**TASK TO COMPLETE:**
Reproduce the records verbatim, starting at the first line and ending at the line that contains "click(x=550, y=365)", with both of those lines included.

★ ★ ★ ★

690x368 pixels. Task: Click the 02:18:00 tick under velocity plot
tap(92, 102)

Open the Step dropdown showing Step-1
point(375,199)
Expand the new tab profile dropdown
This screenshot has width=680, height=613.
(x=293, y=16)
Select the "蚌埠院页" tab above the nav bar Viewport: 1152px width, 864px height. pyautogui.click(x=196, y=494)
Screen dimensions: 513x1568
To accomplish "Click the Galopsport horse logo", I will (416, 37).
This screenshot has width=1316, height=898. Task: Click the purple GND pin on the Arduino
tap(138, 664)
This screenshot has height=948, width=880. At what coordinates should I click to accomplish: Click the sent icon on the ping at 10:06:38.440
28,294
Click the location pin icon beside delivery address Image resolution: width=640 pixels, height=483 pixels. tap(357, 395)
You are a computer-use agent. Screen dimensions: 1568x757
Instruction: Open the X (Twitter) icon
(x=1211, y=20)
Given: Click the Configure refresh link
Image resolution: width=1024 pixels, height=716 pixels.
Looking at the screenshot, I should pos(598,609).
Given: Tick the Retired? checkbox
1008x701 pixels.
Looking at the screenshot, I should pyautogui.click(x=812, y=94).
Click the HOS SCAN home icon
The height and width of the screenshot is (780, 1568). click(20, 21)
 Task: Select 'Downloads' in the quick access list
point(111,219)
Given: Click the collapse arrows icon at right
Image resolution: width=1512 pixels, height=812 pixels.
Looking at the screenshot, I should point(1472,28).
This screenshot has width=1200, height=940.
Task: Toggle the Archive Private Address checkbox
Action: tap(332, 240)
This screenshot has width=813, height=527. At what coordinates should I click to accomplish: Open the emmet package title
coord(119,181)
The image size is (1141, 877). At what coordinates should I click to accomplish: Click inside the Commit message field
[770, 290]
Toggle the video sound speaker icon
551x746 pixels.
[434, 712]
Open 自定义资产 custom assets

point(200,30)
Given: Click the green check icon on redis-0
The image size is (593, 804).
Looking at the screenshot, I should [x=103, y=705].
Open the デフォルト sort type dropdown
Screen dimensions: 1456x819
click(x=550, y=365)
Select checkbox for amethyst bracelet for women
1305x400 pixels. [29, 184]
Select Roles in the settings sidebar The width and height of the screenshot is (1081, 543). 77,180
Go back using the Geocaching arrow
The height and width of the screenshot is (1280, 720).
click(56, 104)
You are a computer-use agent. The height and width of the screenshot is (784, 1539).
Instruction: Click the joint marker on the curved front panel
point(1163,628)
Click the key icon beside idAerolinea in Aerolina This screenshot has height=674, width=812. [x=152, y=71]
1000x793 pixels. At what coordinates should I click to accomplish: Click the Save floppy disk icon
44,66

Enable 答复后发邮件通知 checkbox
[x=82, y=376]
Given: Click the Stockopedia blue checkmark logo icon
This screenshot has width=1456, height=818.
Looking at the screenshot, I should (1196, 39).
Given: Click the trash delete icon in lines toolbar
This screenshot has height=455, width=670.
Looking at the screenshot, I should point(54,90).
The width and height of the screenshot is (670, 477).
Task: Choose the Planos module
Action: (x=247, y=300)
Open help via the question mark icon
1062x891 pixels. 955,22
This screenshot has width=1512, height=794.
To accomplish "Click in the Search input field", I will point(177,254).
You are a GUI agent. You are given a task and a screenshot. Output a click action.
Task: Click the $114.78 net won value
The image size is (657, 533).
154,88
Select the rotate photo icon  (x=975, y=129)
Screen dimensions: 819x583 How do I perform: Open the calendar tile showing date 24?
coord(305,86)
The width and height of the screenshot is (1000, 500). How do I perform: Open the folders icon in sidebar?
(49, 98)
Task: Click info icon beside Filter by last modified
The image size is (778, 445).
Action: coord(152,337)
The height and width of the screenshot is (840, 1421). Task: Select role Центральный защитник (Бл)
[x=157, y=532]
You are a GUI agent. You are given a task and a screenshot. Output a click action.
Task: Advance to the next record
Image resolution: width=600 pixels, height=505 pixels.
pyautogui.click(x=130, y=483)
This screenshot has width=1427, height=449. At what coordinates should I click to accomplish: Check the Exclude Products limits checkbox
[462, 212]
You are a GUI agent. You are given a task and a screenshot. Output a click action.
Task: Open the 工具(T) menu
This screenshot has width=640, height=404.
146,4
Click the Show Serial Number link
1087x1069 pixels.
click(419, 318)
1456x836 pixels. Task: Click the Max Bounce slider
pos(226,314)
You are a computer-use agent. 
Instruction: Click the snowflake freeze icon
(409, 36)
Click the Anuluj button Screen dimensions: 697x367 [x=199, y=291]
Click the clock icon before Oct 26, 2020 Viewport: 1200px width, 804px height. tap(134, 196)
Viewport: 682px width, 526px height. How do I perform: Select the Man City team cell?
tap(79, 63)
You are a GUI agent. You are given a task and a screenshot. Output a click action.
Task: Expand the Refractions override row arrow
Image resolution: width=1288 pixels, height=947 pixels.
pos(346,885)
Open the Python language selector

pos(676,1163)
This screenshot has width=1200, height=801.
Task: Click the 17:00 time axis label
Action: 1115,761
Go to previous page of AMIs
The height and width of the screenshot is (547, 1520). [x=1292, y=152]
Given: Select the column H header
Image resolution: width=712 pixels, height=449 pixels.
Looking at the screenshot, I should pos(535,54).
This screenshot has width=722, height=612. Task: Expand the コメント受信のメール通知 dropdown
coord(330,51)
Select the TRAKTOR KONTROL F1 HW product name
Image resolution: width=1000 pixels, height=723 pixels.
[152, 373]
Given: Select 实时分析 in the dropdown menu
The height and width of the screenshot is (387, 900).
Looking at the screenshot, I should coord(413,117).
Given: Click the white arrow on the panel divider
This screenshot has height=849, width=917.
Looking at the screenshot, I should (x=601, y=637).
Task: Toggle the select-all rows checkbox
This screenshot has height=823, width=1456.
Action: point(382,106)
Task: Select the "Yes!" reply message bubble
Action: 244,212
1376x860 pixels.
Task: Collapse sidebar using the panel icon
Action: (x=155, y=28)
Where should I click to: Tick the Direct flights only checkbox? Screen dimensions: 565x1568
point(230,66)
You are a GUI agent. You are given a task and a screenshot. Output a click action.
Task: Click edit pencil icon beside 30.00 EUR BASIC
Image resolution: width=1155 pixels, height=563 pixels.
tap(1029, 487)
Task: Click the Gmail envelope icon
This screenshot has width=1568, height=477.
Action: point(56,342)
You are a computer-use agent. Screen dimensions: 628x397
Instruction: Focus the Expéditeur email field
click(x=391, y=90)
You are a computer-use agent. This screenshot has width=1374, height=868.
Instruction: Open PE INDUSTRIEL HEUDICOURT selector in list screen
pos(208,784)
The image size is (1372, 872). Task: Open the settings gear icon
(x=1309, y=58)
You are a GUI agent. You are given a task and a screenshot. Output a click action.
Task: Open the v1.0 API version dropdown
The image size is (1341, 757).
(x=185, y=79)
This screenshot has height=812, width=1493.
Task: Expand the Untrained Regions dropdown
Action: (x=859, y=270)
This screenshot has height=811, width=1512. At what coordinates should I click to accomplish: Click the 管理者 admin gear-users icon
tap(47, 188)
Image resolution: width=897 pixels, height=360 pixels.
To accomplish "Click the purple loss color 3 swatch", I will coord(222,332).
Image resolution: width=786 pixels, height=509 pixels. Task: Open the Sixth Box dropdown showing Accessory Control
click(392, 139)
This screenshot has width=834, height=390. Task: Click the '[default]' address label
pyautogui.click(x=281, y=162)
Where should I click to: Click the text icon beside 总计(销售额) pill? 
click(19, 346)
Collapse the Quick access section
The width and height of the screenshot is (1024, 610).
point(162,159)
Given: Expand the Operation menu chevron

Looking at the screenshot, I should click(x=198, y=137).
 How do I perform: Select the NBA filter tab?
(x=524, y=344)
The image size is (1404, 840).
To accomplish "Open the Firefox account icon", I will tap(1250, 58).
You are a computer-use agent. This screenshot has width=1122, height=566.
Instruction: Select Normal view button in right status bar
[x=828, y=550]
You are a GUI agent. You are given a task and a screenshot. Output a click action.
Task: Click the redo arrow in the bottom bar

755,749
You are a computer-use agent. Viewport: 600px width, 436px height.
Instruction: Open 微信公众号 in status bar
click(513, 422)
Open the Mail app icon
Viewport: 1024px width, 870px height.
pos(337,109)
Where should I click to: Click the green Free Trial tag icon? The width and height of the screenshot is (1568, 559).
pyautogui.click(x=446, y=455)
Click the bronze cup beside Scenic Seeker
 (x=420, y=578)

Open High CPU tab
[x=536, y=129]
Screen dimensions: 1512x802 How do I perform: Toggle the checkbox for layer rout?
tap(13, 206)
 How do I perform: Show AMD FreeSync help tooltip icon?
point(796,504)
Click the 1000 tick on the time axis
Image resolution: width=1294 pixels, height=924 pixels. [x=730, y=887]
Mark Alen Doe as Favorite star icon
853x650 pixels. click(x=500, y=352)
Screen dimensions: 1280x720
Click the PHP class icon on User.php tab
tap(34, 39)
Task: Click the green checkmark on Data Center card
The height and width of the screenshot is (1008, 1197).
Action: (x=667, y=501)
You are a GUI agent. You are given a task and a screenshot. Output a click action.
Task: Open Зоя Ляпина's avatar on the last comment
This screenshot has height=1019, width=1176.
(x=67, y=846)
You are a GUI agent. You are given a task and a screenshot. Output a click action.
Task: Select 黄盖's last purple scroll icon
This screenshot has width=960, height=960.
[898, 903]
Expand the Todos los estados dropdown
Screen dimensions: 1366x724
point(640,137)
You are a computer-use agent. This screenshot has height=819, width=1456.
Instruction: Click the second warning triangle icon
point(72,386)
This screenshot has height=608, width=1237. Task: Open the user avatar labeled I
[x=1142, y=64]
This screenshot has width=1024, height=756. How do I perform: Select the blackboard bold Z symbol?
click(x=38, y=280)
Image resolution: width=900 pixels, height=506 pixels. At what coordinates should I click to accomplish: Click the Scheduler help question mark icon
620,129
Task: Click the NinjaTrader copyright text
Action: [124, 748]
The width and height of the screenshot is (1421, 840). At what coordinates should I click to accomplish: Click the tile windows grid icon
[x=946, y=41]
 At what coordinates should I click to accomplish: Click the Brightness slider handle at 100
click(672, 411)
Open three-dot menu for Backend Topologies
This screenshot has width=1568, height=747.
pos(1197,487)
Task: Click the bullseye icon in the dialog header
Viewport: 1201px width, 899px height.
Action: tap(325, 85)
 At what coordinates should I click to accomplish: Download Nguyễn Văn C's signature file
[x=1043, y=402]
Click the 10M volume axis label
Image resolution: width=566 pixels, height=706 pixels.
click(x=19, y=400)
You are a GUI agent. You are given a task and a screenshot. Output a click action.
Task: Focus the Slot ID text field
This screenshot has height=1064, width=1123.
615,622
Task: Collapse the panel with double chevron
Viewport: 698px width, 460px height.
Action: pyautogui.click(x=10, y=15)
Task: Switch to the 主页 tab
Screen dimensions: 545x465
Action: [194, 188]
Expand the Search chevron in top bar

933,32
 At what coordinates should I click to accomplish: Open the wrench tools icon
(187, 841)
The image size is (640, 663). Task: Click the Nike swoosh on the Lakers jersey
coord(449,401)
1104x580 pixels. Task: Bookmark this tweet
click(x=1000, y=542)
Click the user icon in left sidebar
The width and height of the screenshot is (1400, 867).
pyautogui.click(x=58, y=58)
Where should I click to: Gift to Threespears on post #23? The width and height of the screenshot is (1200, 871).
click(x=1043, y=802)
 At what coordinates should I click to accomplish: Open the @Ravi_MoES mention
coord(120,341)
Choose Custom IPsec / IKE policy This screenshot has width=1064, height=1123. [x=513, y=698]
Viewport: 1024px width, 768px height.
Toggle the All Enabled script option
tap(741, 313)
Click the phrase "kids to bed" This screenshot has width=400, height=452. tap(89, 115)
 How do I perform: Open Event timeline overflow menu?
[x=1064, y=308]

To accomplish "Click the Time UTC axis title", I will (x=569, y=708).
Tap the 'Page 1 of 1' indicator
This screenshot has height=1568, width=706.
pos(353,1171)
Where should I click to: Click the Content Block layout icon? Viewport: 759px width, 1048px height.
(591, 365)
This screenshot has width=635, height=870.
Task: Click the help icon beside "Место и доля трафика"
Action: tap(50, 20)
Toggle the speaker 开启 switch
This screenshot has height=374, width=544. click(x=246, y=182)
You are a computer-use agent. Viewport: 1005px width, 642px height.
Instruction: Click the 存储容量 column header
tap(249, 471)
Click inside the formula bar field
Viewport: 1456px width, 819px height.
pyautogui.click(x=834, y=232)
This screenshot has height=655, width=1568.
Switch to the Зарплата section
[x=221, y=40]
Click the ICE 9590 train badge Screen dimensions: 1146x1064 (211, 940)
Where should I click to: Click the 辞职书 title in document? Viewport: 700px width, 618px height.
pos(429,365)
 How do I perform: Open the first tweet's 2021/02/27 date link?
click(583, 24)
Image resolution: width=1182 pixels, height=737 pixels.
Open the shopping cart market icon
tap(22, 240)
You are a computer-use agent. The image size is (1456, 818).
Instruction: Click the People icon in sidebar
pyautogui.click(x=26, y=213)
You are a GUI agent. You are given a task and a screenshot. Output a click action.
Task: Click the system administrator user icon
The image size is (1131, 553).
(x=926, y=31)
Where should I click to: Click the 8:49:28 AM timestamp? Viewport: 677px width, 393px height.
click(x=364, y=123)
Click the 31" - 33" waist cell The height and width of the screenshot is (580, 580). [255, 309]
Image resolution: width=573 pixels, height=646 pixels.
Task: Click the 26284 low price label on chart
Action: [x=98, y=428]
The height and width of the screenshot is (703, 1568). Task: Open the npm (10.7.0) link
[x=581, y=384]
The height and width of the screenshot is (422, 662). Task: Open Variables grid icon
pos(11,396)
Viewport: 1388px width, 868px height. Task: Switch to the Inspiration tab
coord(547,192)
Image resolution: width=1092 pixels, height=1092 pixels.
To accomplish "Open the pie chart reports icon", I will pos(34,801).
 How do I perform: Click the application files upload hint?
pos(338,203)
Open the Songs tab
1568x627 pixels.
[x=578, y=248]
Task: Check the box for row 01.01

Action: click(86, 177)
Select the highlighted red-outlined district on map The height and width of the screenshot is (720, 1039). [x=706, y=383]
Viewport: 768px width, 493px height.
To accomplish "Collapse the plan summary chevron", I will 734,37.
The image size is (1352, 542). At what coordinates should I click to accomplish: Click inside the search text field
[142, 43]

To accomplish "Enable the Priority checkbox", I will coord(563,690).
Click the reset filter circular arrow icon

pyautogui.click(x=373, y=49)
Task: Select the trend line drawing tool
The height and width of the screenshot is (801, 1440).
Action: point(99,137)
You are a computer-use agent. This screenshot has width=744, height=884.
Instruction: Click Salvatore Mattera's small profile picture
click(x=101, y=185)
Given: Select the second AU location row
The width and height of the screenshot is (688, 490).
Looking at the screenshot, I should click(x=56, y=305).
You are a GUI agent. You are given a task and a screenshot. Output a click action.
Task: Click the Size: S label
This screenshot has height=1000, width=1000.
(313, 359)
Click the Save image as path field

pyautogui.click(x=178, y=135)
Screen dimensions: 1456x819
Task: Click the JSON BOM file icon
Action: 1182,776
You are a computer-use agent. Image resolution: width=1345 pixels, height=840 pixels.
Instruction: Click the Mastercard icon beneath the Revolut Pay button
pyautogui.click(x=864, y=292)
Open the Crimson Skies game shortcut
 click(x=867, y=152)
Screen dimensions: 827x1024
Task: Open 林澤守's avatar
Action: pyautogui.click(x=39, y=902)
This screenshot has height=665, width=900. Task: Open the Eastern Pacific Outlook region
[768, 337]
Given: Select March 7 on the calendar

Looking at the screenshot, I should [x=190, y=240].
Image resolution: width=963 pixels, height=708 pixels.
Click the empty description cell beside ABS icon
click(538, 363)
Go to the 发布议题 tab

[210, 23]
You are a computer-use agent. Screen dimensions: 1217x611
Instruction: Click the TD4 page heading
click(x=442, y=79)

★ ★ ★ ★

**TASK ANSWER:**
690x368 pixels. Task: Click the 02:18:00 tick under velocity plot
tap(92, 102)

Open the Step dropdown showing Step-1
point(375,199)
Expand the new tab profile dropdown
This screenshot has width=680, height=613.
(x=293, y=16)
Select the "蚌埠院页" tab above the nav bar Viewport: 1152px width, 864px height. pyautogui.click(x=196, y=494)
Screen dimensions: 513x1568
To accomplish "Click the Galopsport horse logo", I will (416, 37).
This screenshot has width=1316, height=898. Task: Click the purple GND pin on the Arduino
tap(138, 664)
This screenshot has height=948, width=880. At what coordinates should I click to accomplish: Click the sent icon on the ping at 10:06:38.440
28,294
Click the location pin icon beside delivery address Image resolution: width=640 pixels, height=483 pixels. tap(357, 395)
You are a computer-use agent. Screen dimensions: 1568x757
Instruction: Open the X (Twitter) icon
(x=1211, y=20)
Given: Click the Configure refresh link
Image resolution: width=1024 pixels, height=716 pixels.
Looking at the screenshot, I should pos(598,609).
Given: Tick the Retired? checkbox
1008x701 pixels.
Looking at the screenshot, I should pyautogui.click(x=812, y=94).
Click the HOS SCAN home icon
The height and width of the screenshot is (780, 1568). click(20, 21)
 Task: Select 'Downloads' in the quick access list
point(111,219)
Given: Click the collapse arrows icon at right
Image resolution: width=1512 pixels, height=812 pixels.
Looking at the screenshot, I should point(1472,28).
This screenshot has width=1200, height=940.
Task: Toggle the Archive Private Address checkbox
Action: tap(332, 240)
This screenshot has width=813, height=527. At what coordinates should I click to accomplish: Open the emmet package title
coord(119,181)
The image size is (1141, 877). At what coordinates should I click to accomplish: Click inside the Commit message field
[770, 290]
Toggle the video sound speaker icon
551x746 pixels.
[434, 712]
Open 自定义资产 custom assets

point(200,30)
Given: Click the green check icon on redis-0
The image size is (593, 804).
Looking at the screenshot, I should [x=103, y=705].
Open the デフォルト sort type dropdown
Screen dimensions: 1456x819
click(x=550, y=365)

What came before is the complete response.